[Item position entries]
-.-.-
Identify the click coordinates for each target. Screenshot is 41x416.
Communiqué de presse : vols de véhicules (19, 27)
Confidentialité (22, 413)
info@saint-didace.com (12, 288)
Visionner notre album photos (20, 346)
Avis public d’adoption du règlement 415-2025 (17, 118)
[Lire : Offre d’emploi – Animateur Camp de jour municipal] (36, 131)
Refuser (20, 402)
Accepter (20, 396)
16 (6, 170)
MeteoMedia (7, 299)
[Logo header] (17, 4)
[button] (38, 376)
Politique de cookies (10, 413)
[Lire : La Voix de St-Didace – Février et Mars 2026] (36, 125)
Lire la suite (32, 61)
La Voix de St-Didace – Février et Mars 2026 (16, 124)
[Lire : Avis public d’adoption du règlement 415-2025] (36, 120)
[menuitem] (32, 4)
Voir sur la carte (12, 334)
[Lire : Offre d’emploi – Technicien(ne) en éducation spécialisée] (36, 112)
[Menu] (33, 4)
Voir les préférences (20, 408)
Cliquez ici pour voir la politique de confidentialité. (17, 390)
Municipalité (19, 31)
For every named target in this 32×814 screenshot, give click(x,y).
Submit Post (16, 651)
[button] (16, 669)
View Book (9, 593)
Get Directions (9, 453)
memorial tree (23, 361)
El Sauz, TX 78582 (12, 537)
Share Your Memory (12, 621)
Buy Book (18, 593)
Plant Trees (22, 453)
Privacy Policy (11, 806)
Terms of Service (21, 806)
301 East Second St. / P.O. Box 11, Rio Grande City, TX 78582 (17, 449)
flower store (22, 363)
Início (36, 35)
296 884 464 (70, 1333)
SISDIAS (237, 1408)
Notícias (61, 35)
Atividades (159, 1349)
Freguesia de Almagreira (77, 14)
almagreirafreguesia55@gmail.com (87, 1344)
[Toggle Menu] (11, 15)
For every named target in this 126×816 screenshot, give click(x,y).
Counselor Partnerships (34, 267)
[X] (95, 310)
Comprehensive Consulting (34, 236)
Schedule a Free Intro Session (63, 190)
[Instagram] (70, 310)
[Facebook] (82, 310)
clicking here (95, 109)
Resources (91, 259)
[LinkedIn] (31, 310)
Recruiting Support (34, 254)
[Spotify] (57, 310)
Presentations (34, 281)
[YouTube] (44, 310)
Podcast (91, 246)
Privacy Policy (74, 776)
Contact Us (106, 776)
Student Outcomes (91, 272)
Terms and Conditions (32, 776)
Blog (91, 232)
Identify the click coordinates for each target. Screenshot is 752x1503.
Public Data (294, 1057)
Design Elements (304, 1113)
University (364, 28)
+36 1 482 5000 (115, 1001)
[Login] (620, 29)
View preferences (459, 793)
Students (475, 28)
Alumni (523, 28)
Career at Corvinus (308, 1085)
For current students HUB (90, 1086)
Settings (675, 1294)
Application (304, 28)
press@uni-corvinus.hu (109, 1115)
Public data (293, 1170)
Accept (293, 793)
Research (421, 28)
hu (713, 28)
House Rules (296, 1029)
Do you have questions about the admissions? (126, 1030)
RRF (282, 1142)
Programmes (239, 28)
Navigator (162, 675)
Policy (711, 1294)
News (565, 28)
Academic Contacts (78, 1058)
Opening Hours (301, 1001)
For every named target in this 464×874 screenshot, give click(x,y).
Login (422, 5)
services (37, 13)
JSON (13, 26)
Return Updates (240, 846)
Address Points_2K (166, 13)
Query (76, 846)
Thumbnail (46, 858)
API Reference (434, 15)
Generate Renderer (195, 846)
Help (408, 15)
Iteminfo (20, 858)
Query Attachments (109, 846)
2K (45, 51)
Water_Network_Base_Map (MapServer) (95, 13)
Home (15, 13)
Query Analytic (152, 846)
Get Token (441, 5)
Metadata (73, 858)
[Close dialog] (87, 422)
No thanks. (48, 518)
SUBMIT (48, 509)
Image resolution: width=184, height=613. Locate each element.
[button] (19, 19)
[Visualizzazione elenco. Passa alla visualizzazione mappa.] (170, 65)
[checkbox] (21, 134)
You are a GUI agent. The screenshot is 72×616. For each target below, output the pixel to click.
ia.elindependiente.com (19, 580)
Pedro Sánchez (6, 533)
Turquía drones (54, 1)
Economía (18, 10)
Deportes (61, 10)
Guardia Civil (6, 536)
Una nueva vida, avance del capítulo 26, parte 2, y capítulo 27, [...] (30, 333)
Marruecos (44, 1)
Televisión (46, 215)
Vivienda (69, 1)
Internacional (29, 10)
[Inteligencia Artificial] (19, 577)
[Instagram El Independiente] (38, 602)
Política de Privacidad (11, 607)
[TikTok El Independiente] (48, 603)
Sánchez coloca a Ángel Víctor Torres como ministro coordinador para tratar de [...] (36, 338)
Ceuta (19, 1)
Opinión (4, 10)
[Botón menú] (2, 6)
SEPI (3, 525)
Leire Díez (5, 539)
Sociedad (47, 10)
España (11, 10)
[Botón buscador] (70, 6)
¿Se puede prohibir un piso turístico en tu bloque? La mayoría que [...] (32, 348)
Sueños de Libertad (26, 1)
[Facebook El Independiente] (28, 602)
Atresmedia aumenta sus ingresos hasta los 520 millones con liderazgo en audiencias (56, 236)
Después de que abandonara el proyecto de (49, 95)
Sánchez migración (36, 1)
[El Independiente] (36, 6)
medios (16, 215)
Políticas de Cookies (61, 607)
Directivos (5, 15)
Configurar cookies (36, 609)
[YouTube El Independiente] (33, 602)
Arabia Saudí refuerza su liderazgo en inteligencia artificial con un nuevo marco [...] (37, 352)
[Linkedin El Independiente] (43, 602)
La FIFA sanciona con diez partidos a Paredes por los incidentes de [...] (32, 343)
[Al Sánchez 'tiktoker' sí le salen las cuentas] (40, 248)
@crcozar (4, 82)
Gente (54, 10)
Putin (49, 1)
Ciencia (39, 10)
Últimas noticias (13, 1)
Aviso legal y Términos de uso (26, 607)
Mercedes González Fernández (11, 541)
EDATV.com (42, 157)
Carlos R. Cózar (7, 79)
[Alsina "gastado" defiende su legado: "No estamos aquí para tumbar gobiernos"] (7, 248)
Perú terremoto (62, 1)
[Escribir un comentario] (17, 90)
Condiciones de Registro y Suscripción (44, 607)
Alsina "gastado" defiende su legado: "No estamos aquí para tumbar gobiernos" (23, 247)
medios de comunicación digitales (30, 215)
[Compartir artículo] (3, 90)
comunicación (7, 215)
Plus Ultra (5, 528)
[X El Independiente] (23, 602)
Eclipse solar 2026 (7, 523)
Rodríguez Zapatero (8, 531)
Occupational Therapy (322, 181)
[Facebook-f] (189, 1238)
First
-.-.-
## Work to do:
Please quote every row above, word for word.

## The output:
Identify the click coordinates for each target. Screenshot is 41x416.
Communiqué de presse : vols de véhicules (19, 27)
Confidentialité (22, 413)
info@saint-didace.com (12, 288)
Visionner notre album photos (20, 346)
Avis public d’adoption du règlement 415-2025 (17, 118)
[Lire : Offre d’emploi – Animateur Camp de jour municipal] (36, 131)
Refuser (20, 402)
Accepter (20, 396)
16 (6, 170)
MeteoMedia (7, 299)
[Logo header] (17, 4)
[button] (38, 376)
Politique de cookies (10, 413)
[Lire : La Voix de St-Didace – Février et Mars 2026] (36, 125)
Lire la suite (32, 61)
La Voix de St-Didace – Février et Mars 2026 (16, 124)
[Lire : Avis public d’adoption du règlement 415-2025] (36, 120)
[menuitem] (32, 4)
Voir sur la carte (12, 334)
[Lire : Offre d’emploi – Technicien(ne) en éducation spécialisée] (36, 112)
[Menu] (33, 4)
Voir les préférences (20, 408)
Cliquez ici pour voir la politique de confidentialité. (17, 390)
Municipalité (19, 31)
For every named target in this 32×814 screenshot, give click(x,y).
Submit Post (16, 651)
[button] (16, 669)
View Book (9, 593)
Get Directions (9, 453)
memorial tree (23, 361)
El Sauz, TX 78582 (12, 537)
Share Your Memory (12, 621)
Buy Book (18, 593)
Plant Trees (22, 453)
Privacy Policy (11, 806)
Terms of Service (21, 806)
301 East Second St. / P.O. Box 11, Rio Grande City, TX 78582 (17, 449)
flower store (22, 363)
Início (36, 35)
296 884 464 (70, 1333)
SISDIAS (237, 1408)
Notícias (61, 35)
Atividades (159, 1349)
Freguesia de Almagreira (77, 14)
almagreirafreguesia55@gmail.com (87, 1344)
[Toggle Menu] (11, 15)
For every named target in this 126×816 screenshot, give click(x,y).
Counselor Partnerships (34, 267)
[X] (95, 310)
Comprehensive Consulting (34, 236)
Schedule a Free Intro Session (63, 190)
[Instagram] (70, 310)
[Facebook] (82, 310)
clicking here (95, 109)
Resources (91, 259)
[LinkedIn] (31, 310)
Recruiting Support (34, 254)
[Spotify] (57, 310)
Presentations (34, 281)
[YouTube] (44, 310)
Podcast (91, 246)
Privacy Policy (74, 776)
Contact Us (106, 776)
Student Outcomes (91, 272)
Terms and Conditions (32, 776)
Blog (91, 232)
Identify the click coordinates for each target. Screenshot is 752x1503.
Public Data (294, 1057)
Design Elements (304, 1113)
University (364, 28)
+36 1 482 5000 (115, 1001)
[Login] (620, 29)
View preferences (459, 793)
Students (475, 28)
Alumni (523, 28)
Career at Corvinus (308, 1085)
For current students HUB (90, 1086)
Settings (675, 1294)
Application (304, 28)
press@uni-corvinus.hu (109, 1115)
Public data (293, 1170)
Accept (293, 793)
Research (421, 28)
hu (713, 28)
House Rules (296, 1029)
Do you have questions about the admissions? (126, 1030)
RRF (282, 1142)
Programmes (239, 28)
Navigator (162, 675)
Policy (711, 1294)
News (565, 28)
Academic Contacts (78, 1058)
Opening Hours (301, 1001)
For every named target in this 464×874 screenshot, give click(x,y).
Login (422, 5)
services (37, 13)
JSON (13, 26)
Return Updates (240, 846)
Address Points_2K (166, 13)
Query (76, 846)
Thumbnail (46, 858)
API Reference (434, 15)
Generate Renderer (195, 846)
Help (408, 15)
Iteminfo (20, 858)
Query Attachments (109, 846)
2K (45, 51)
Water_Network_Base_Map (MapServer) (95, 13)
Home (15, 13)
Query Analytic (152, 846)
Get Token (441, 5)
Metadata (73, 858)
[Close dialog] (87, 422)
No thanks. (48, 518)
SUBMIT (48, 509)
Image resolution: width=184, height=613. Locate each element.
[button] (19, 19)
[Visualizzazione elenco. Passa alla visualizzazione mappa.] (170, 65)
[checkbox] (21, 134)
You are a GUI agent. The screenshot is 72×616. For each target below, output the pixel to click.
ia.elindependiente.com (19, 580)
Pedro Sánchez (6, 533)
Turquía drones (54, 1)
Economía (18, 10)
Deportes (61, 10)
Guardia Civil (6, 536)
Una nueva vida, avance del capítulo 26, parte 2, y capítulo 27, [...] (30, 333)
Marruecos (44, 1)
Televisión (46, 215)
Vivienda (69, 1)
Internacional (29, 10)
[Inteligencia Artificial] (19, 577)
[Instagram El Independiente] (38, 602)
Política de Privacidad (11, 607)
[TikTok El Independiente] (48, 603)
Sánchez coloca a Ángel Víctor Torres como ministro coordinador para tratar de [...] (36, 338)
Ceuta (19, 1)
Opinión (4, 10)
[Botón menú] (2, 6)
SEPI (3, 525)
Leire Díez (5, 539)
Sociedad (47, 10)
España (11, 10)
[Botón buscador] (70, 6)
¿Se puede prohibir un piso turístico en tu bloque? La mayoría que [...] (32, 348)
Sueños de Libertad (26, 1)
[Facebook El Independiente] (28, 602)
Atresmedia aumenta sus ingresos hasta los 520 millones con liderazgo en audiencias (56, 236)
Después de que abandonara el proyecto de (49, 95)
Sánchez migración (36, 1)
[El Independiente] (36, 6)
medios (16, 215)
Políticas de Cookies (61, 607)
Directivos (5, 15)
Configurar cookies (36, 609)
[YouTube El Independiente] (33, 602)
Arabia Saudí refuerza su liderazgo en inteligencia artificial con un nuevo marco [...] (37, 352)
[Linkedin El Independiente] (43, 602)
La FIFA sanciona con diez partidos a Paredes por los incidentes de [...] (32, 343)
[Al Sánchez 'tiktoker' sí le salen las cuentas] (40, 248)
@crcozar (4, 82)
Gente (54, 10)
Putin (49, 1)
Ciencia (39, 10)
Últimas noticias (13, 1)
Aviso legal y Términos de uso (26, 607)
Mercedes González Fernández (11, 541)
EDATV.com (42, 157)
Carlos R. Cózar (7, 79)
[Alsina "gastado" defiende su legado: "No estamos aquí para tumbar gobiernos"] (7, 248)
Perú terremoto (62, 1)
[Escribir un comentario] (17, 90)
Condiciones de Registro y Suscripción (44, 607)
Alsina "gastado" defiende su legado: "No estamos aquí para tumbar gobiernos" (23, 247)
medios de comunicación digitales (30, 215)
[Compartir artículo] (3, 90)
comunicación (7, 215)
Plus Ultra (5, 528)
[X El Independiente] (23, 602)
Eclipse solar 2026 (7, 523)
Rodríguez Zapatero (8, 531)
Occupational Therapy (322, 181)
[Facebook-f] (189, 1238)
First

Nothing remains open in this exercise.